Trente ans ! C'est le temps qu'il aura fallu aux experts des grands cabinets d'audit anglo-saxons réunis au sein de l'IASB pour faire converger les nomenclatures comptables nationales, avec la bénédiction des marchés financiers. Créé en 1973 à l'initiative d'un associé du bureau londonien de Coopers & Lybrand, cet organisme privé a obtenu sa consécration en 2000 lorsque la Commission européenne a officiellement recommandé la mise en œuvre de cette nouvelle nomenclature, puis, en 2003, quand elle a adopté un premier volant de 34 normes. Néanmoins, ces règles sont encore loin de faire l'unanimité en France, comme en témoigne la réserve formulée par Jacques Chirac à l'encontre de certaines normes qui risquent, selon lui, « de conduire à une financiarisation accrue de l'économie et à des méthodes de direction des entreprises privilégiant trop le court terme ».

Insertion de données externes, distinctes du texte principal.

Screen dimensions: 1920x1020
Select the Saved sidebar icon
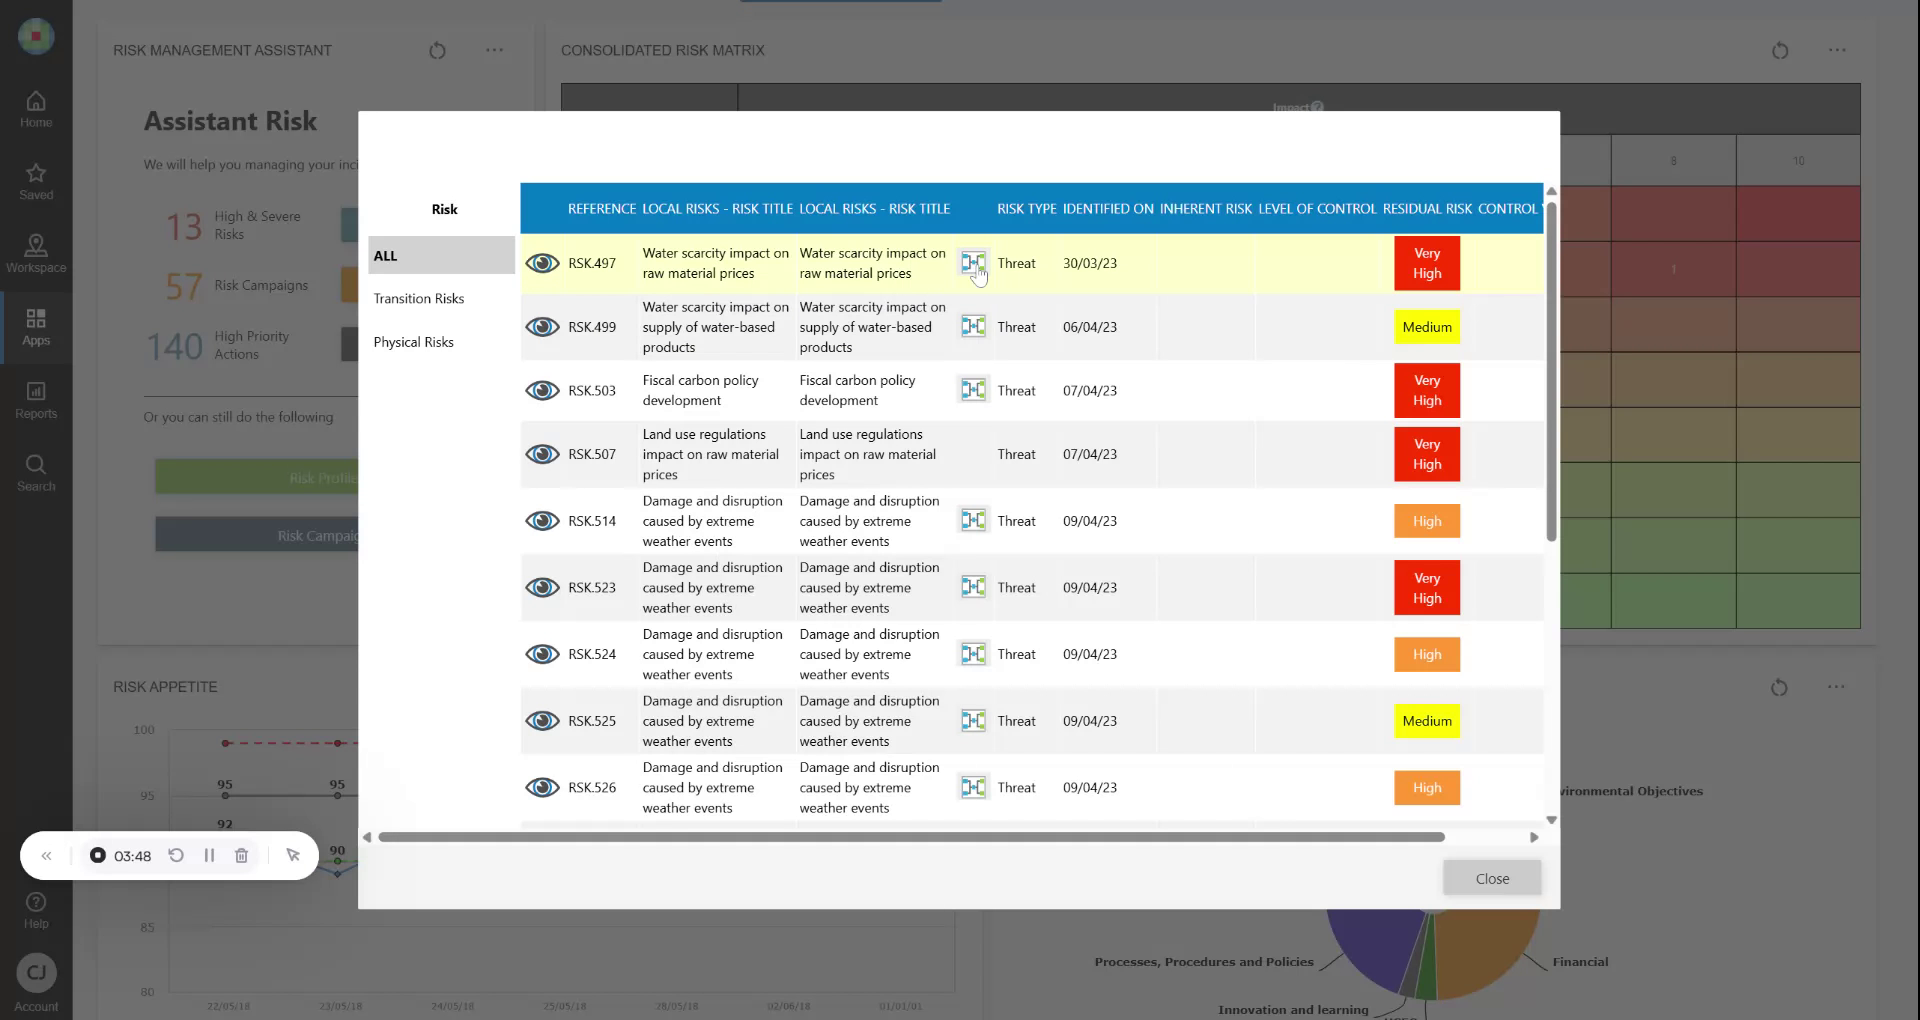(36, 180)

En adaptant la présentation des bilans comptables aux seuls besoins des investisseurs, l'IASB rompt avec la tradition comptable française, fruit d'un délicat compromis passé entre tous les utilisateurs représentés au sein du Conseil national de la comptabilité : le fisc, les créanciers, les partenaires sociaux, mais aussi l'Insee. Au point qu'on peut redouter, selon Michel Capron, professeur en sciences de gestion à Paris VIII, « que les nouvelles normes ne privent l'Insee d'informations essentielles comme la valeur ajoutée produite », avec pour conséquence de compliquer l'élaboration des comptes nationaux et de certains grands indicateurs comme le PIB. Mais aussi « de ne plus permettre aux salariés de se situer dans la création de richesse », s'indigne Jean-Christophe Le Duigou, de la CGT. Sur le fond, « ces normes font aussi l'impasse sur certaines règles prudentielles qui tendaient à minorer la distribution de dividendes », s'inquiète Jacques Richard, professeur de gestion à Dauphine. A contrario, elles privilégient une appréciation de l'entreprise à la « fair value », c'est-à-dire en fonction de la seule « valeur de marché », au risque d'engendrer une forte volatilité des comptes d'une année à l'autre.